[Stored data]

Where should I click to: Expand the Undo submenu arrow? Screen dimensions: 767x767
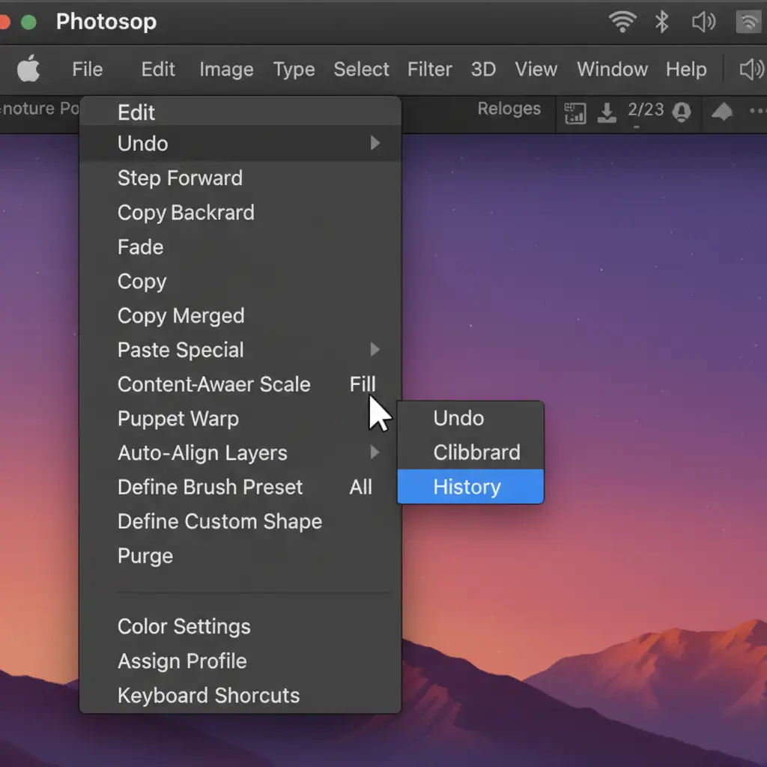pos(375,143)
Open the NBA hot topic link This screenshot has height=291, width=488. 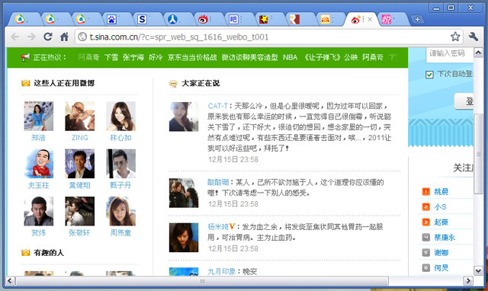[290, 57]
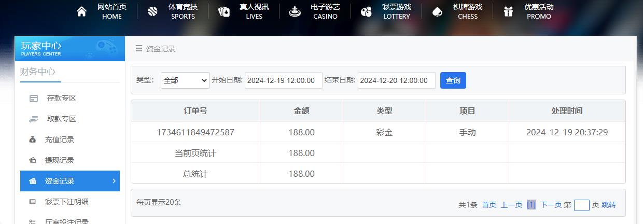This screenshot has width=643, height=224.
Task: Click the live casino cards icon
Action: tap(224, 12)
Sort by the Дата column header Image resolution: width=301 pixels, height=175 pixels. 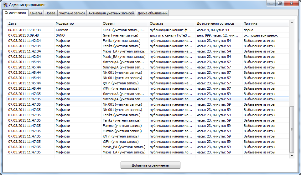click(30, 24)
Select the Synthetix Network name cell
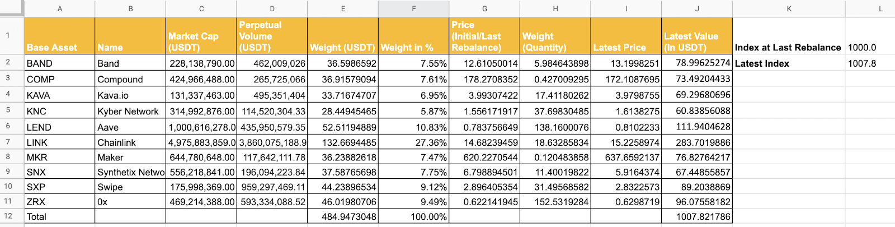This screenshot has height=227, width=895. click(x=130, y=172)
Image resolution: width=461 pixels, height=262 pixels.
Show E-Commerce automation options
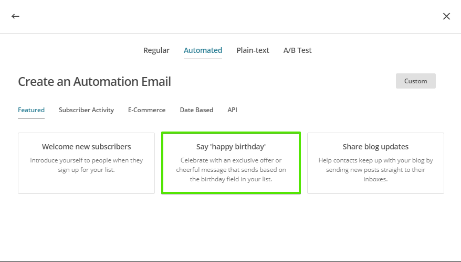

Task objective - Final task for the records above: print exactly the lines from the one that contains "Image resolution: width=461" through the last line, both ends included, pictures excluded.

Completed exercise -
Image resolution: width=461 pixels, height=262 pixels.
Show E-Commerce automation options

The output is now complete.